### Exercise prompt:
Give the number of lines below with "computer" in them, leaving out anything else.

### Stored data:
****************************************

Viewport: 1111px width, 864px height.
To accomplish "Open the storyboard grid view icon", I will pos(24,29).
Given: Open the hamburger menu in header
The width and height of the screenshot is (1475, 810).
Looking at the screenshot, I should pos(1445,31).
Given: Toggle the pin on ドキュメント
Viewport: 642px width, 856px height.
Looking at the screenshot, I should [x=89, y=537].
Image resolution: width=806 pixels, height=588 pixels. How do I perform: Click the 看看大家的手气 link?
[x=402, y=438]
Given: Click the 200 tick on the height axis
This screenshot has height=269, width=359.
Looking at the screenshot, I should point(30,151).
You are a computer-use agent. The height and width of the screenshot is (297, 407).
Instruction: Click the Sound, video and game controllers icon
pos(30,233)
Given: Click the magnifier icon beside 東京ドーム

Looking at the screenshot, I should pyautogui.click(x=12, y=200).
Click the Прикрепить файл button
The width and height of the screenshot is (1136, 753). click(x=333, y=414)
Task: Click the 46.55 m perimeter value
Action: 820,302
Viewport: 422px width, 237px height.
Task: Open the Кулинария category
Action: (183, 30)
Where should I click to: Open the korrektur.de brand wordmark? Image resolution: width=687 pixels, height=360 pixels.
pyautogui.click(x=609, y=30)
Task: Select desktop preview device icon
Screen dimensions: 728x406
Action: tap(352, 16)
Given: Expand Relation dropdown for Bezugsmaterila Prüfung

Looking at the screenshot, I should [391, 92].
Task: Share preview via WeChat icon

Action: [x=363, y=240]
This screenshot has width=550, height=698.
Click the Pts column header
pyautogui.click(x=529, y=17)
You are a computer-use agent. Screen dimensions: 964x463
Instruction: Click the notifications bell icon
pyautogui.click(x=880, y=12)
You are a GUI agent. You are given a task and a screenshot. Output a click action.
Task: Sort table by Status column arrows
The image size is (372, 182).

****************************************

### Written reply:
2